Kalau kita coba pahami lebih jauh, makna qurban ternyata tidak sesederhana yang terlihat. Ia punya nilai spiritual yang kuat, sekaligus pesan kehidupan yang sangat relevan untuk dijalani setiap hari.
Makna Qurban Secara Bahasa
Secara bahasa, qurban berasal dari kata Arab qurban (قربان), yang berakar dari kata qaruba – yaqrabu. Artinya adalah “dekat” atau “mendekatkan diri”.

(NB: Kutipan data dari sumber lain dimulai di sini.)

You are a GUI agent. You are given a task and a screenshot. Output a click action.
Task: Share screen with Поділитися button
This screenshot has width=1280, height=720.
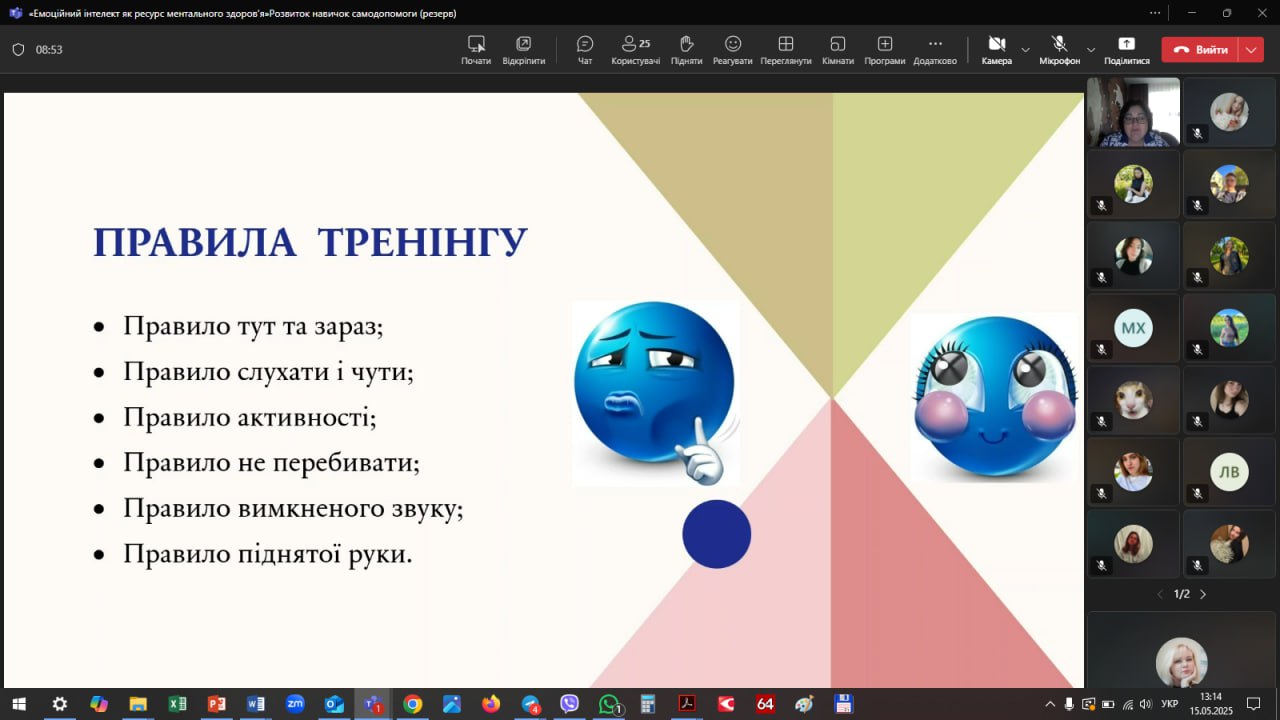coord(1126,49)
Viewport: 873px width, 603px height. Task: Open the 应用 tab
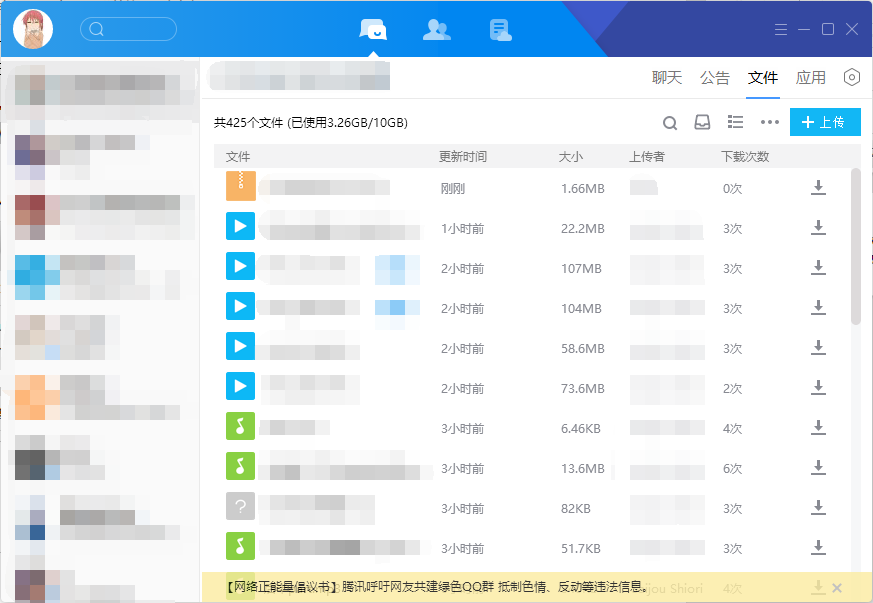811,77
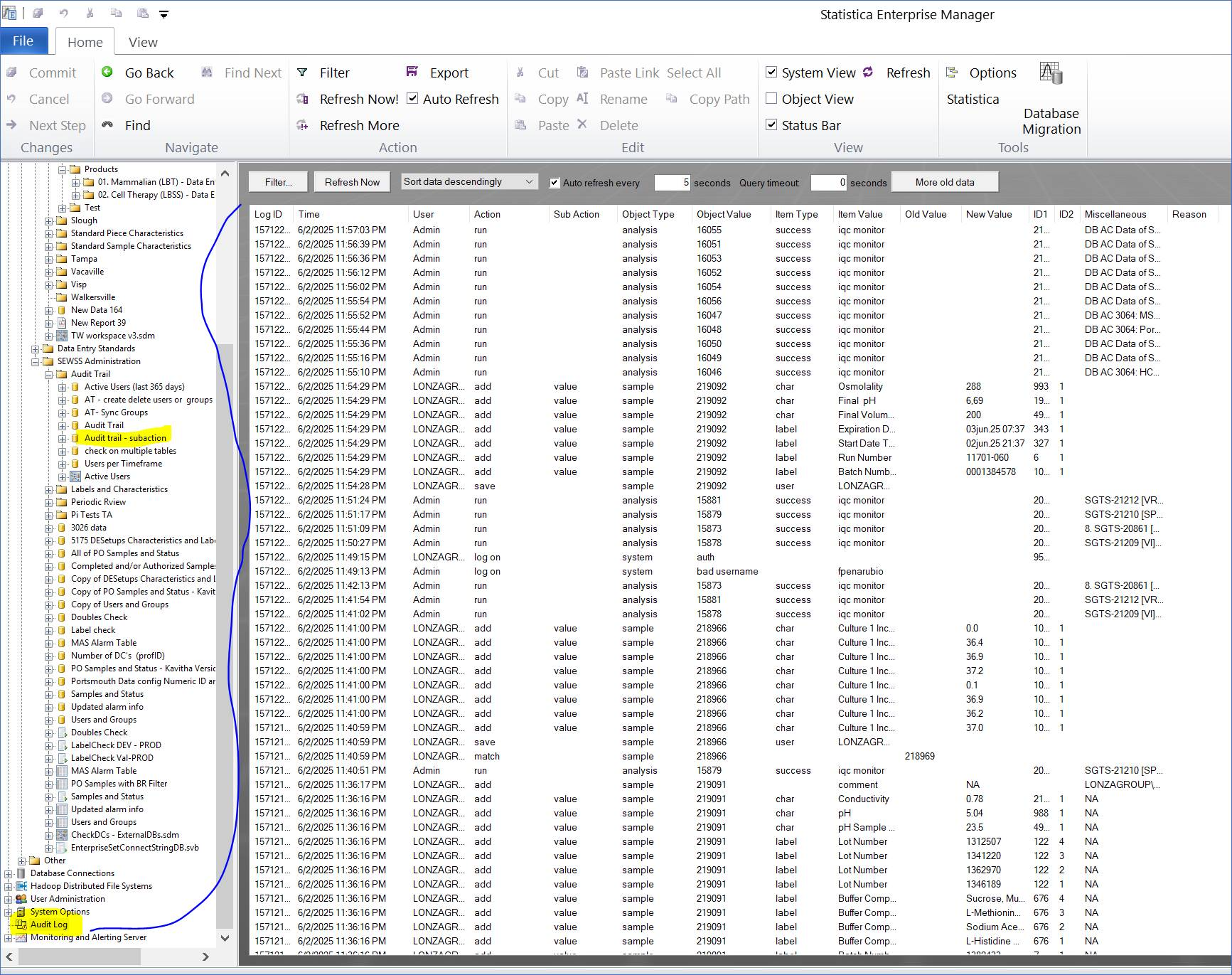Toggle the Auto refresh every checkbox

pyautogui.click(x=555, y=183)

Dari sini, kita bisa melihat bahwa qurban bukan sekadar aktivitas fisik, melainkan sebuah upaya untuk mendekatkan diri kepada Allah SWT. Jadi, apapun bentuk pengorbanan yang dilakukan dengan niat karena Allah, sejatinya termasuk dalam semangat qurban.

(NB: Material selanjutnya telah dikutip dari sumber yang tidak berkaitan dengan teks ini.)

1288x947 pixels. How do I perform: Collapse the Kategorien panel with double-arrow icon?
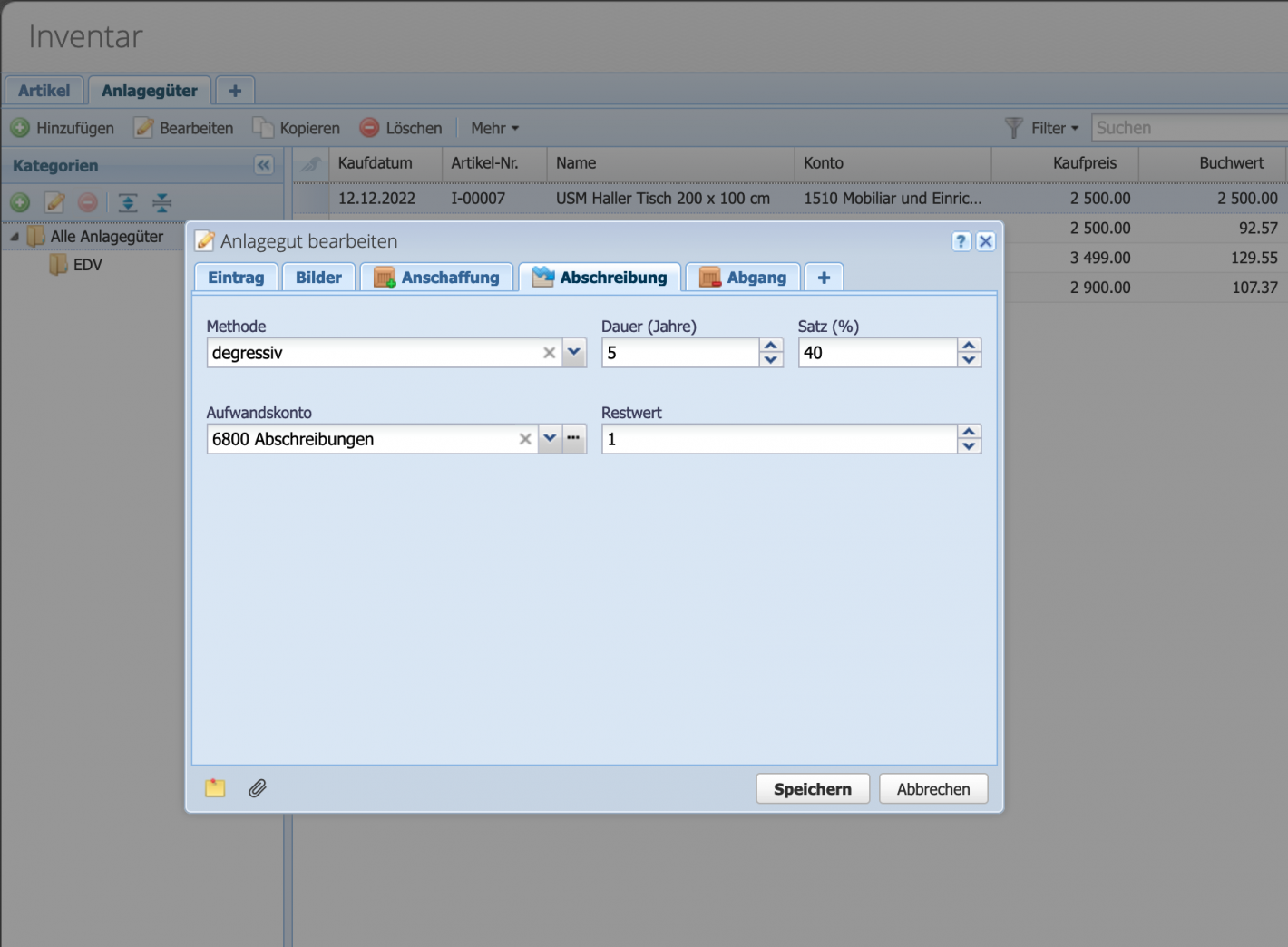pyautogui.click(x=263, y=165)
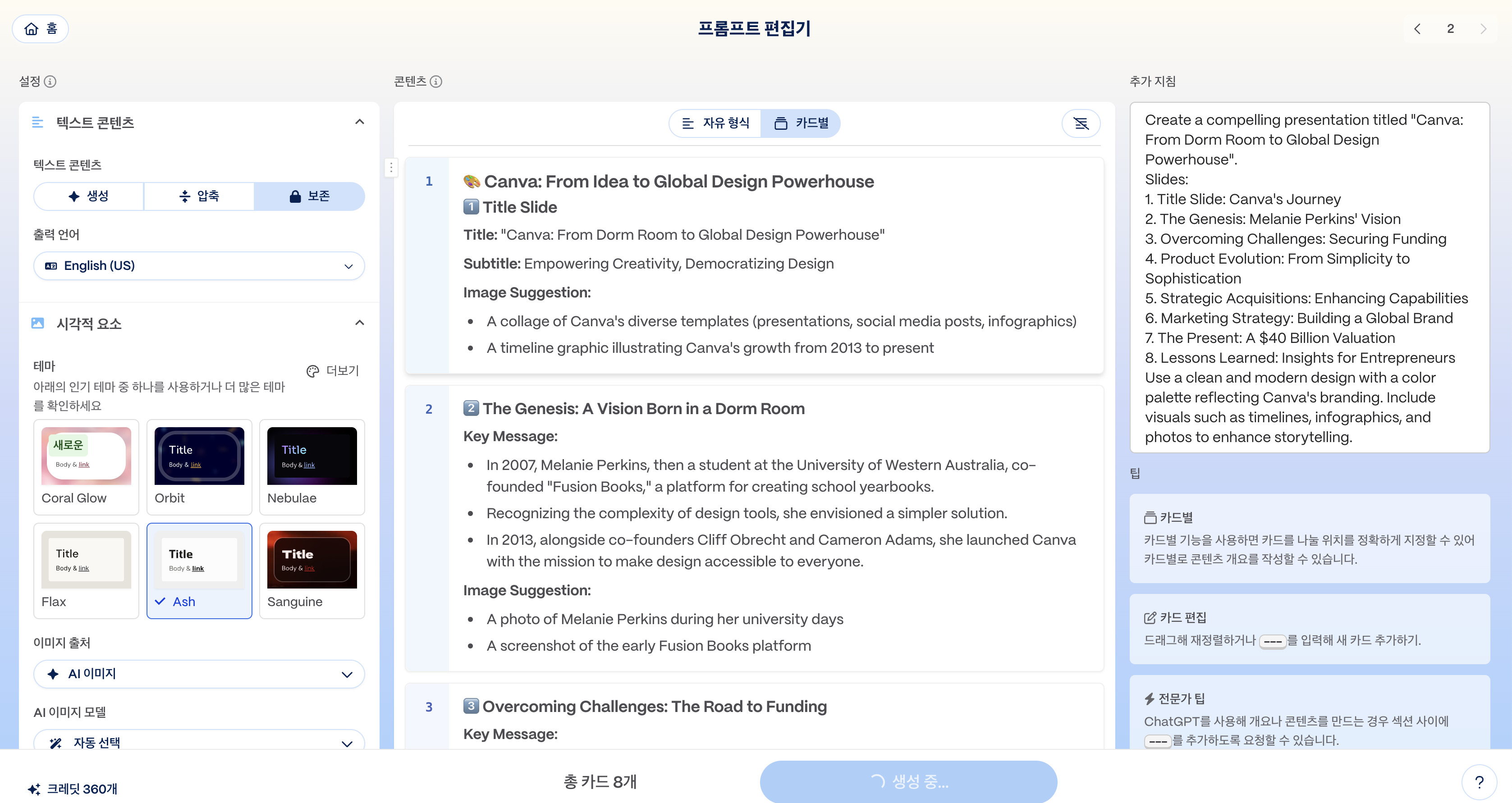
Task: Open the English (US) output language dropdown
Action: (x=199, y=266)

Makna ini membuat kita sadar bahwa qurban bukan hanya tentang hewan yang disembelih, tapi tentang hati yang ingin lebih dekat dengan Sang Pencipta.
Makna Qurban Secara Istilah (Syar‘i)
Dalam istilah fiqih Islam, qurban memiliki pengertian yang lebih spesifik. Qurban adalah ibadah menyembelih hewan ternak tertentu seperti unta, sapi, kerbau, kambing, atau domba pada hari raya Idul Adha dan hari-hari tasyrik (11–13 Dzulhijjah).
Ibadah ini dilakukan dengan niat taqarrub, yaitu mendekatkan diri kepada Allah SWT. Hewan yang disembelih dalam ibadah ini dikenal dengan istilah udhḥiyyah.
Di sini, makna qurban semakin jelas. Ia bukan hanya tentang ritual, tapi juga tentang ketaatan dan keikhlasan dalam menjalankan perintah Allah.
Sejarah Qurban – Kisah Penuh Hikmah
Sejarah qurban dalam Islam berawal dari ujian ketaatan yang dialami oleh Nabi Ibrahim ‘alaihissalām bersama putranya, Nabi Ismail ‘alaihissalām. Kisah ini diabadikan dalam Al-Qur’an sebagai teladan tentang keikhlasan dan sikap tawakkal kepada Allah SWT.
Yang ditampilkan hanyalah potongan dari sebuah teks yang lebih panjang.